La spirale de violence semble s'accentuer en Israël, et l'hystérie gagner les esprits. Entretien avec Joav Toker, journaliste israélien, au sujet de ces événements, et de leur signification.
Pourquoi s'en prendre à un homme agonisant au sol et sans défense ? Ce type d'explosion de violences collectives est-il courant en Israël, particulièrement lorsque la situation est tendue dans le pays ?
Joav Toker : Il n’y a jamais eu à ma connaissance de lynchage publique en Israël, sous aucun prétexte. Il y a eu des scènes de foules déchaînées, qui perd sa raison, mais à ma connaissance il n’y a jamais eu mort d’homme dans ce type de circonstances. Mais ce type de violences, à l’arme blanche, avec une fréquence telle, et dispersées, sans organisation centralisée, est quelque chose de nouveau. Ce qu’il s’est passé dans la gare de routière de Beer Sheva, dimanche, c’est une scène de panique aiguë.
En cela, Israël est un pays, malheureusement, qui est plus ou moins rodé pour faire face à des situations d’attentats, de guerre, mais n’a pas d’expérience en termes de scènes de panique avec de telles fréquences. Et donc, là, ça a dérapé gravement.
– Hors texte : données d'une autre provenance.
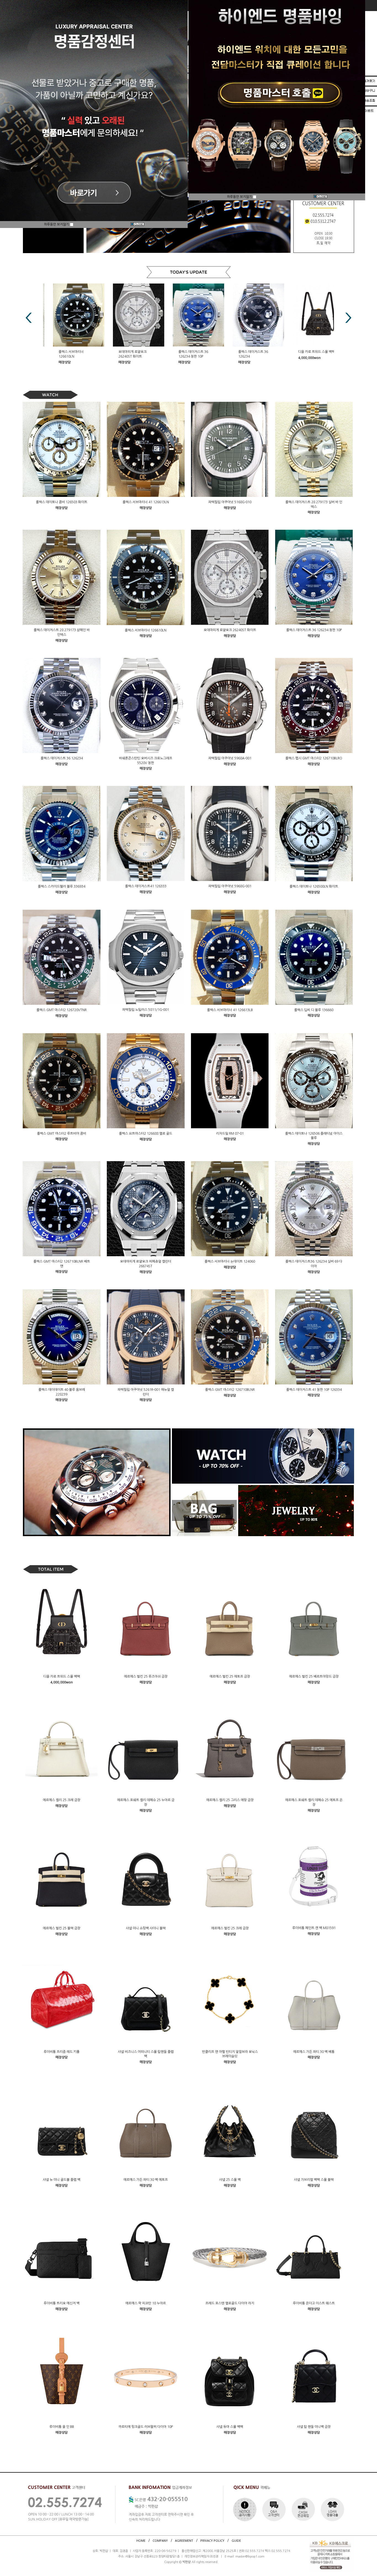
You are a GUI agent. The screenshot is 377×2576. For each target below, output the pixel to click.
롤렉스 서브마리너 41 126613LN (146, 502)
La couleur de peau de l'homme lynché a-t-elle selon vous une importance ? Les terroristes sont pourtant tous arabes, il est difficile de voir un rapport entre un homme noir et les terroristes arabes...Y.T : Il y a eu des problèmes, mais complètement différents, en termes de cohabitation avec des immigrants légaux et illégaux en large partie effectivement d’Ethyopie et d’Erythrée. Il y a même eu une période où il y avait des émeutes quasi quotidiennes, il y a deux ou trois ans, dans le sud de Tel-Aviv. Il y a eu des foules déchaînées, des actes de haine, mais il n’y a jamais eu de mort d’homme. A ce moment là, la couleur de la peau a joué.
Le plus horrible à dire c’est que vous trouvez beaucoup d’Arabes, Palestiniens ou certains Israéliens, qui ont la peau plus foncée que celle des européens, et cet homme érythréen avait une peau "couleur cacao", pas excessivement noire. Il est possible que ce soit une confusion parmi tant d’autres dans ce qu’il s’est passé. C’est un agent de sécurité qui a tiré en premier sur cet homme, et qui a probablement associé ce pauvre érythréen à l’Arabe qui venait de tirer dans la foule. Ensuite, j’imagine que la foule a suivi.
Quel est la demande de la population israélienne auprès du gouvernement , aujourd'hui, face à ce types d'attaques terroristes aveugles ?Y.T : C’est relativement simple : les gens demandent au gouvernement de la sécurité. Mais si vous rentrez dans des bistrots, vous aurez autant d’opinions et de recommandations parallèles au nombre de ceux qui consomment dans le bistrot. Mais derrière, avec cette demande de sécurité, le gouvernement essaye de faire des choses de différente nature, plus ou moins conventionnelles. Il va y avoir une augmentation du nombre de services d’ordre, de policiers, de groupes militaires et para-militaires, et dans un certain quartier de Jérusalem, un mur doit être construit, on parle d’un projet allant jusqu’à 700 kilomètres de mur pour séparer tout le monde de tout le monde.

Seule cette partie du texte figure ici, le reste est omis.